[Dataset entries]
.....

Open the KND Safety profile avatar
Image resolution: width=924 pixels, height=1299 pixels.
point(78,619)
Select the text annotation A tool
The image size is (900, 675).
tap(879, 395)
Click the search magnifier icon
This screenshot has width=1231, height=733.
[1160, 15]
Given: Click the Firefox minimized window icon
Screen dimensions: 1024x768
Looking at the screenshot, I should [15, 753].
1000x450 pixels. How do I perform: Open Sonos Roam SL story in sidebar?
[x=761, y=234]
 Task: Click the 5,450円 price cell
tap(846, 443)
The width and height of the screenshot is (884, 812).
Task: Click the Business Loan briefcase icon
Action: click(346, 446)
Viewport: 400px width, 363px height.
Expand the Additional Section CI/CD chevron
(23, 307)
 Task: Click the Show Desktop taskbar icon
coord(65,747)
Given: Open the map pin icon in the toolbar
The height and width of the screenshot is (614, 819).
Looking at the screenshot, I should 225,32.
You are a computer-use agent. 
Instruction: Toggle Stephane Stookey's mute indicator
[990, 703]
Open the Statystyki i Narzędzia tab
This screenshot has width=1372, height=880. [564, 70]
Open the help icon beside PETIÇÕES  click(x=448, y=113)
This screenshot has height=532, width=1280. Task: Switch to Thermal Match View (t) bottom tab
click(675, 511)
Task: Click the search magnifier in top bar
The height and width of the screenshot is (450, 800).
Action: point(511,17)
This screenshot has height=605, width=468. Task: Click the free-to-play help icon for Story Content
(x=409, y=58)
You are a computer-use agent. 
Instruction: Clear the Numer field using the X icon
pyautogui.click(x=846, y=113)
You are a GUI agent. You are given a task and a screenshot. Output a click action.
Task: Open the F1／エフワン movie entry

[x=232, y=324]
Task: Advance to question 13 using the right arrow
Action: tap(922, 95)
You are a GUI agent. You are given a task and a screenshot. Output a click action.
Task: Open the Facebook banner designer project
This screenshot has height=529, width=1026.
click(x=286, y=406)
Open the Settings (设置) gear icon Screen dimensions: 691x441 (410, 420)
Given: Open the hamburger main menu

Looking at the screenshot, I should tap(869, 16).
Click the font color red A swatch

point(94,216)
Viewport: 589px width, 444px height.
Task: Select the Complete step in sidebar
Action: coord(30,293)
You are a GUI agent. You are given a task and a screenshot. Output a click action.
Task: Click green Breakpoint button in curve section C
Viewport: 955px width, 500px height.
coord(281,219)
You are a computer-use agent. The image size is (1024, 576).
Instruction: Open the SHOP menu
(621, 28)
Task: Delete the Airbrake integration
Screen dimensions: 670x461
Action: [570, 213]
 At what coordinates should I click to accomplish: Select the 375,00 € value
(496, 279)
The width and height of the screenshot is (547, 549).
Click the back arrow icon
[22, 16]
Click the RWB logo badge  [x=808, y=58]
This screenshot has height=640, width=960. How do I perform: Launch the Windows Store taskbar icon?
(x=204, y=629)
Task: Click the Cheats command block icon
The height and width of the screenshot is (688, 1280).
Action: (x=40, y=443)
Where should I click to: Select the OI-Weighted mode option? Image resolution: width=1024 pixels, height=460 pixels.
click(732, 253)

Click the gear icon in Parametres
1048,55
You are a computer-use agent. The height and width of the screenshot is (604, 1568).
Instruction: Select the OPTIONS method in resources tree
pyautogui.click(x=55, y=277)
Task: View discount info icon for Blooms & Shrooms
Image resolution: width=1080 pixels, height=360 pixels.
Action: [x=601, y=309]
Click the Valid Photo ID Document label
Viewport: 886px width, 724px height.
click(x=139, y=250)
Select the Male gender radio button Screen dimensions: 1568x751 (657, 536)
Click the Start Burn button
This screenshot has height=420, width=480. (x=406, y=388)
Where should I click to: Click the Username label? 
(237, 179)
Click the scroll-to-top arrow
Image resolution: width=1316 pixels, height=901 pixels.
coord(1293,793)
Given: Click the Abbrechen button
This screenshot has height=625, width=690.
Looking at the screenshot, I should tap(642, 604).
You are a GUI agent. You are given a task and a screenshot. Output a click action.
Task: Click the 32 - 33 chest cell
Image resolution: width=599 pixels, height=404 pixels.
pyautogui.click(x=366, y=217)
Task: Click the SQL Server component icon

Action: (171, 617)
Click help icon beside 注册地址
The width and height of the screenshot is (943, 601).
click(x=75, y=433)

.....

Work to be completed: Gather all lines from the records above in which "computer" appears.

Result below:
You are a computer-use agent. 
You are a computer-use agent. 
You are a computer-use agent. The image size is (1024, 576).
You are a computer-use agent. The height and width of the screenshot is (604, 1568).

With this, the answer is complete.